10月6日現在、第1話のみが提供されているが、あまり間を置かずに次の物語も提供されるという。
単に話を分けたのではなく、分割して余韻に浸る時間を作り、読者同士で話して続きを連想させるソーシャルな楽しみ方を目指しているらしい。
よほど面白くなければこういった試みは成功しないと思うのだが、現時点では成功しているように思う。
Twitterなどでは、過去の連載作品『佐倉ユウナの上京』よりも活発にやりとりが行われている。

このアプリは世界に入り込んで物語を楽しく読めただけでなく、先がとても気になる展開で、連載物の1話として良かった。
『ghostpia』はノベル作品の中でもトップクラスの物量と質を短時間に注ぎ込んだ作品で、少なくとも現時点ではとても素晴らしい。
だから、ぜひ皆さんもこのノベルを読んでみて欲しい。

ただ1つだけ、(オートセーブがついているので大変ではないが)アプリがたまに落ちるのだけは早く直してもらいたい。

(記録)
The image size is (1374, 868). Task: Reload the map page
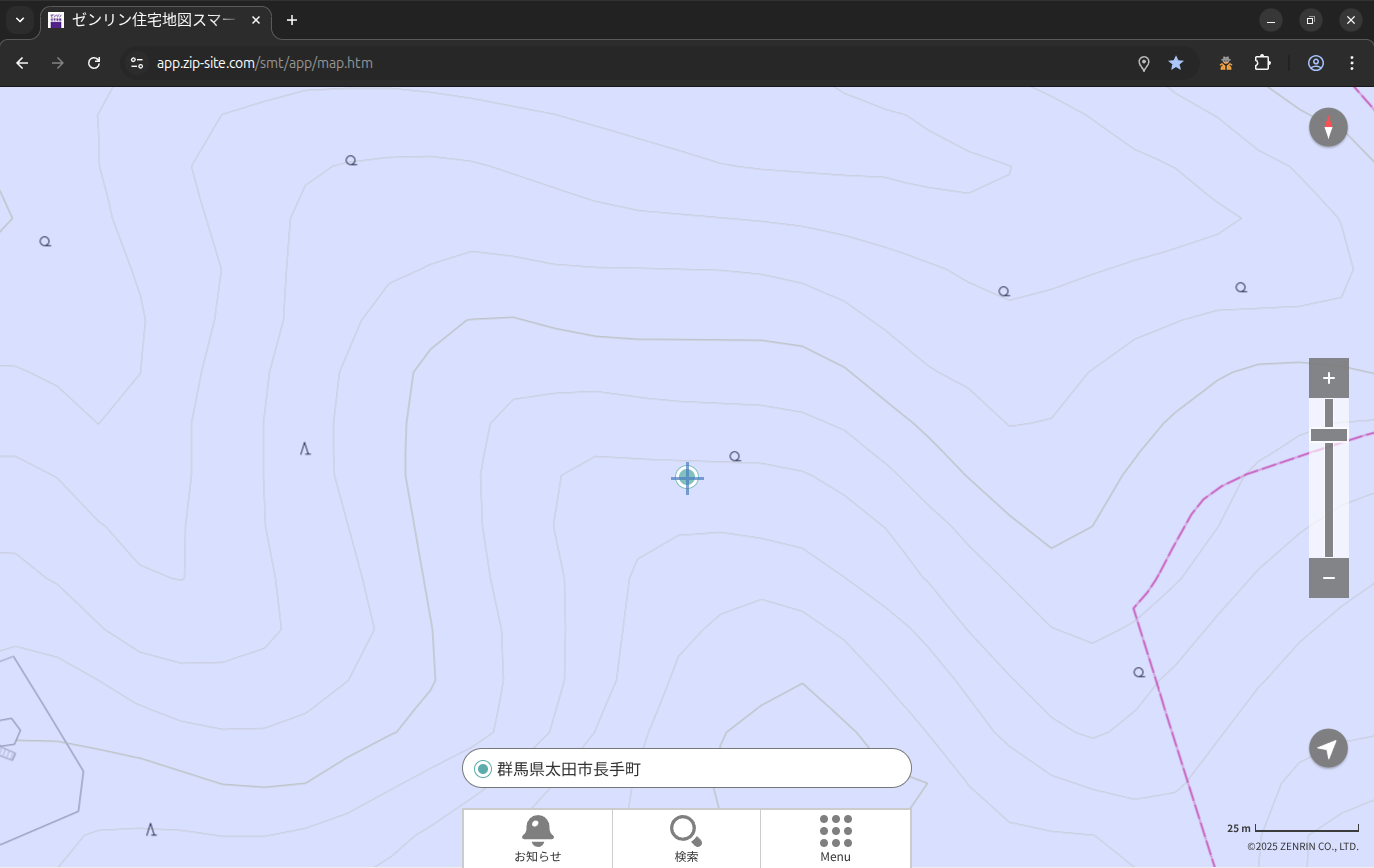[94, 63]
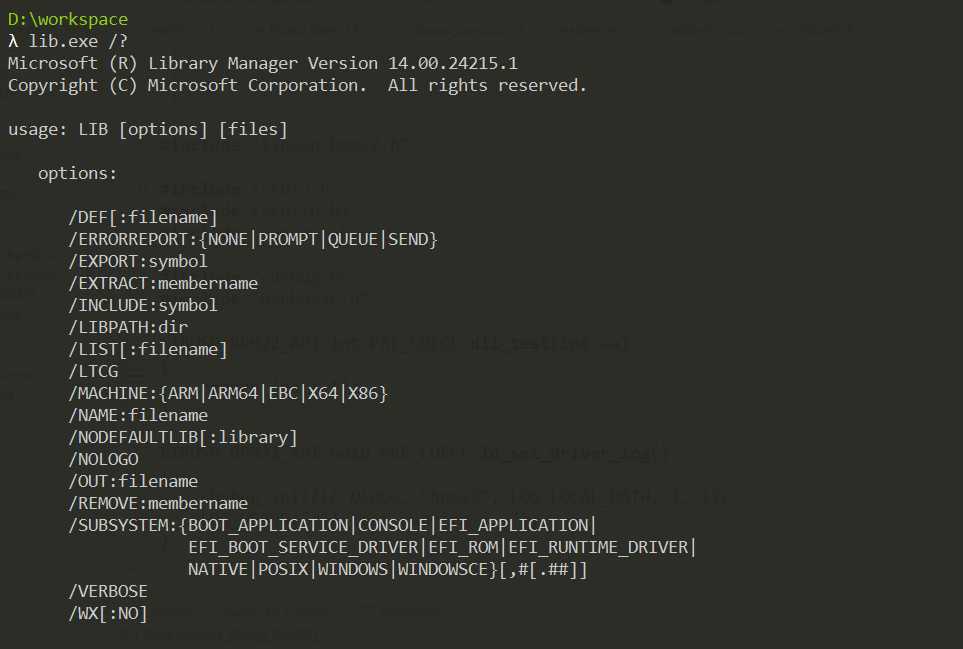Viewport: 963px width, 649px height.
Task: Click the Microsoft Corporation copyright line
Action: (297, 85)
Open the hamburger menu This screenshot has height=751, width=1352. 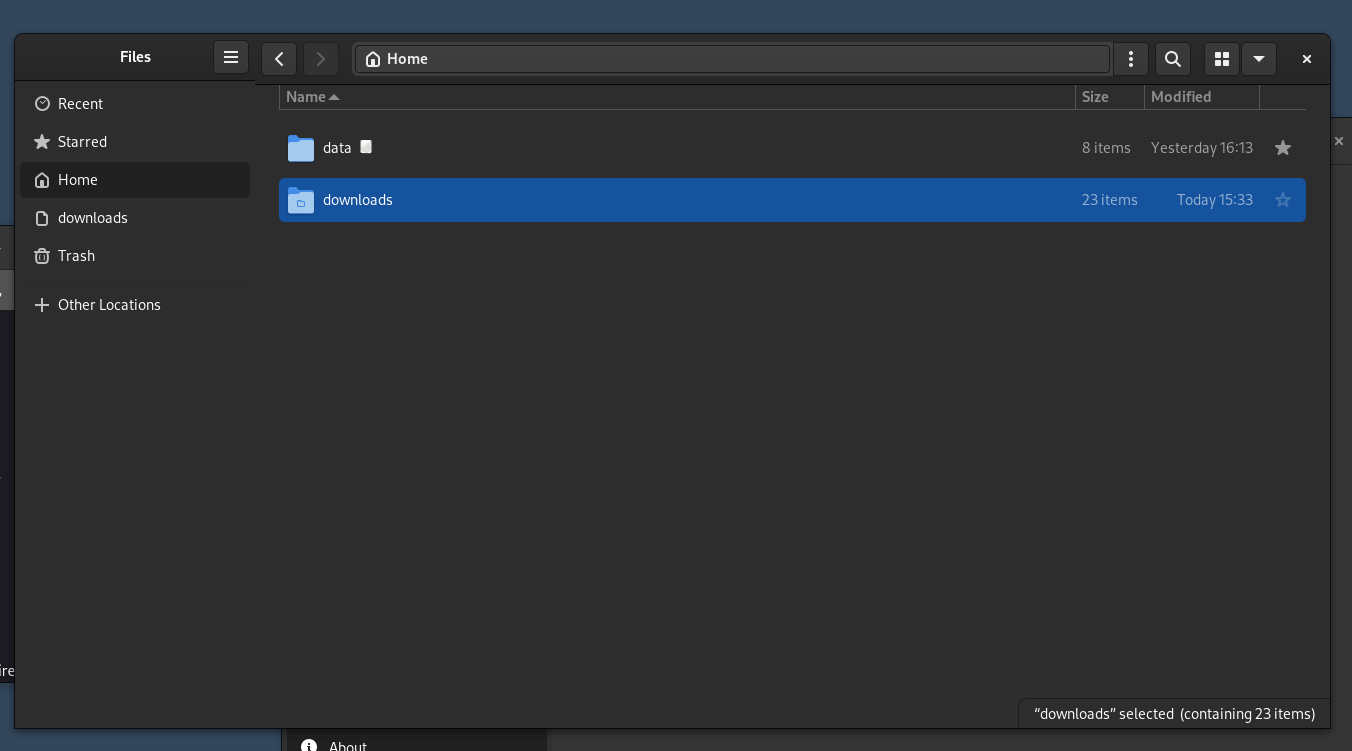click(x=231, y=57)
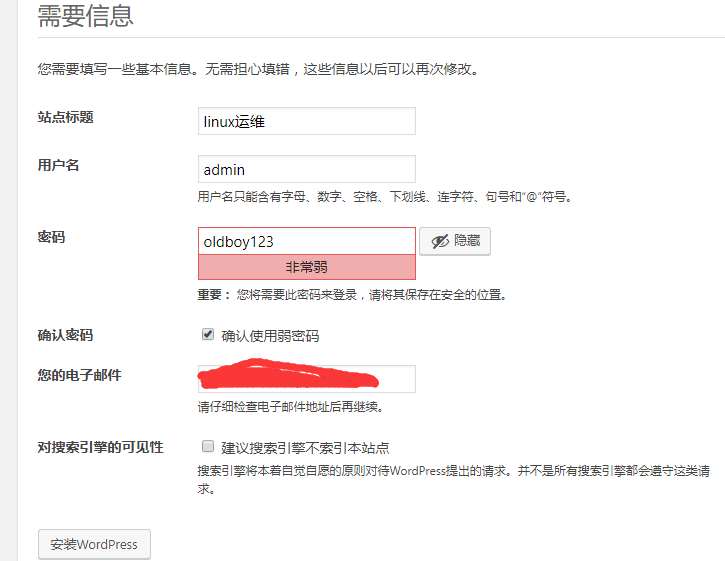The width and height of the screenshot is (725, 561).
Task: Focus the site title field containing linux运维
Action: 306,121
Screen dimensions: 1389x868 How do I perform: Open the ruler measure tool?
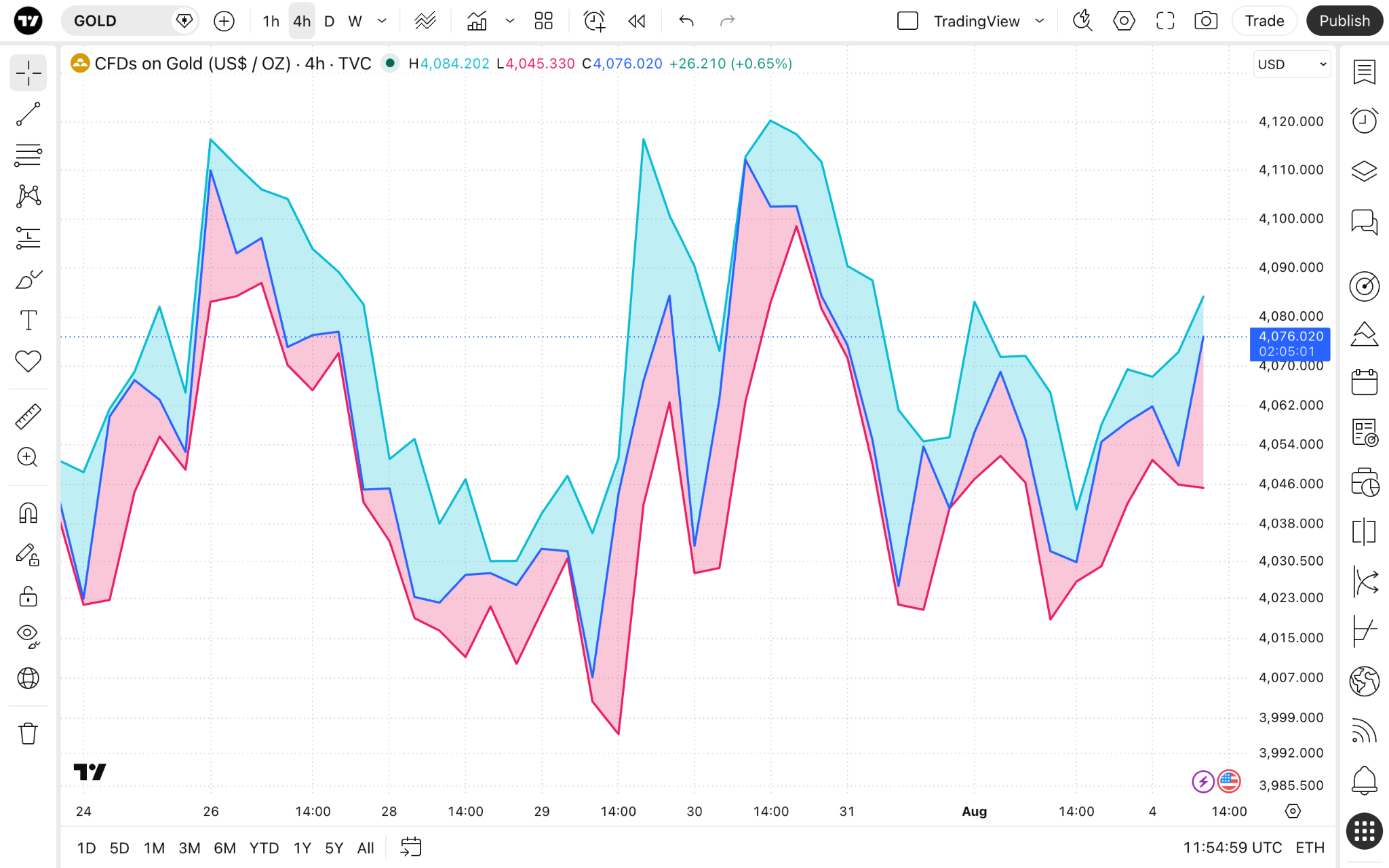[x=28, y=416]
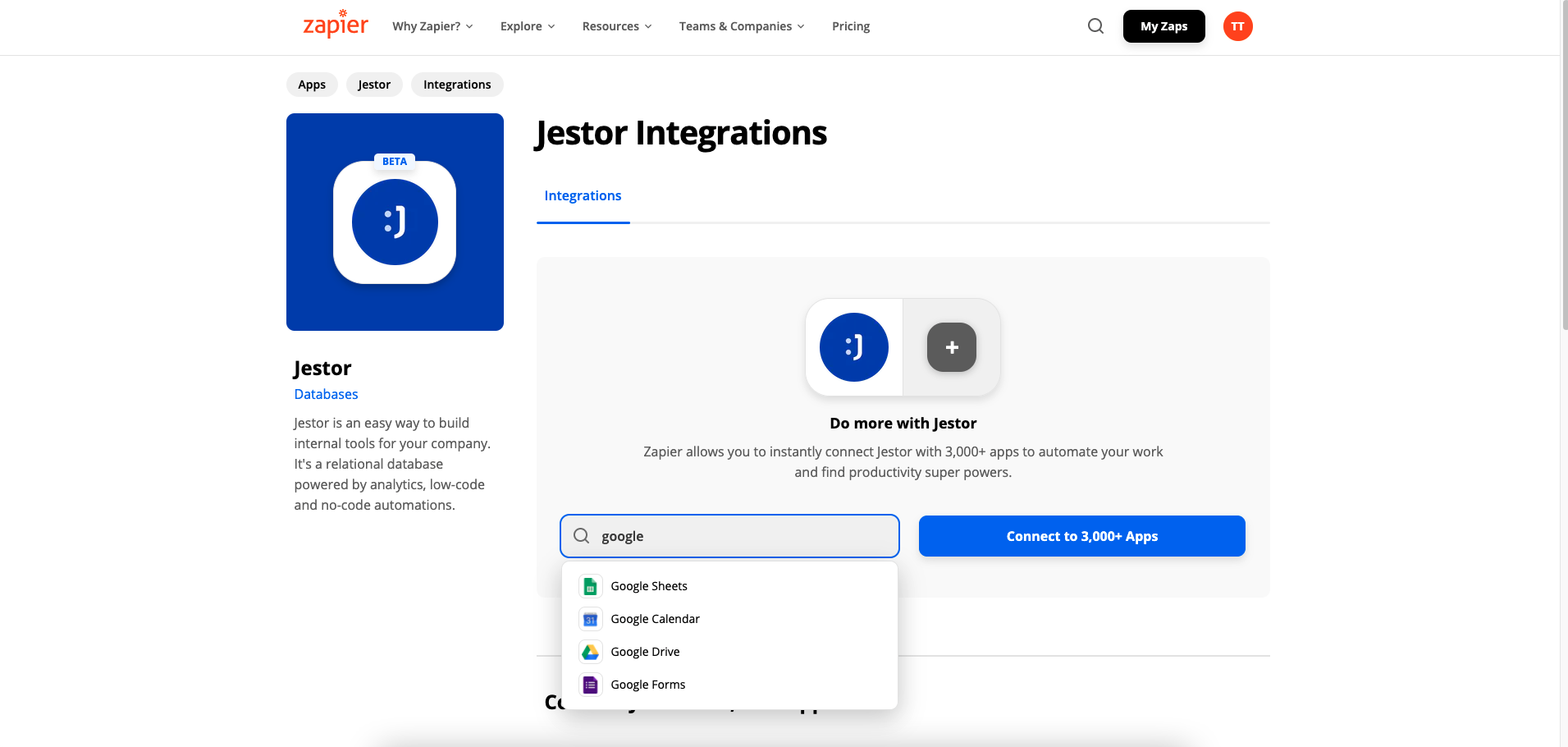Open the Resources dropdown

tap(617, 26)
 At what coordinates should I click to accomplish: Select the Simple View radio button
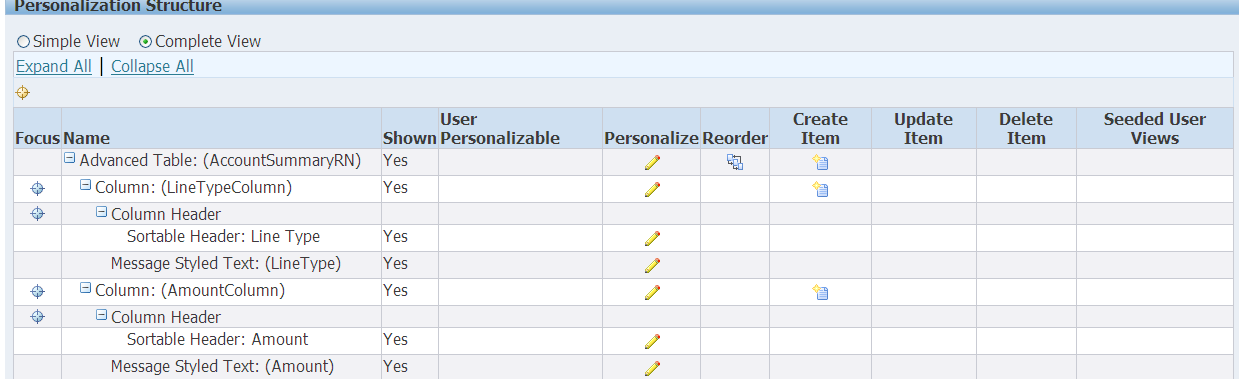coord(23,42)
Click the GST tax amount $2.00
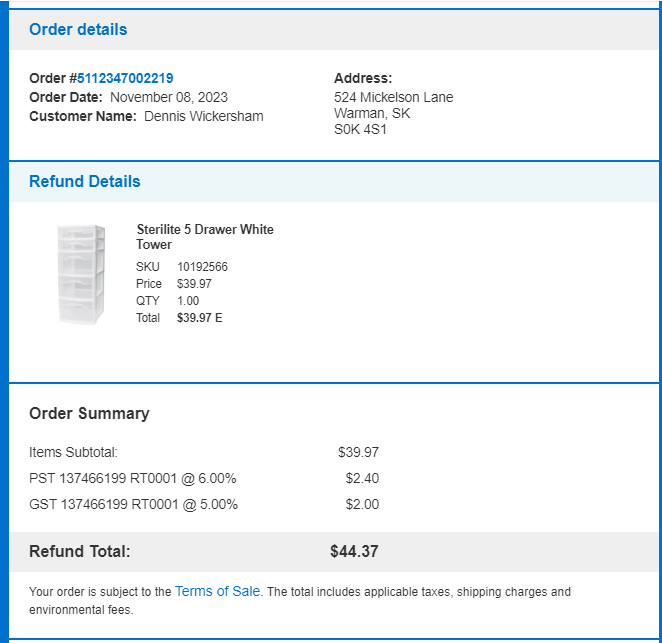 pos(362,504)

# 課題:
抜粋のうち「Twitterなどでは、過去」で始まり「だけは早く直してもらいたい。」まで続く部分を、一字も変えずにそのまま繰り返すこと。 答えは抜粋だけを手がかりにすること。

# 実行結果:
Twitterなどでは、過去の連載作品『佐倉ユウナの上京』よりも活発にやりとりが行われている。

このアプリは世界に入り込んで物語を楽しく読めただけでなく、先がとても気になる展開で、連載物の1話として良かった。
『ghostpia』はノベル作品の中でもトップクラスの物量と質を短時間に注ぎ込んだ作品で、少なくとも現時点ではとても素晴らしい。
だから、ぜひ皆さんもこのノベルを読んでみて欲しい。

ただ1つだけ、(オートセーブがついているので大変ではないが)アプリがたまに落ちるのだけは早く直してもらいたい。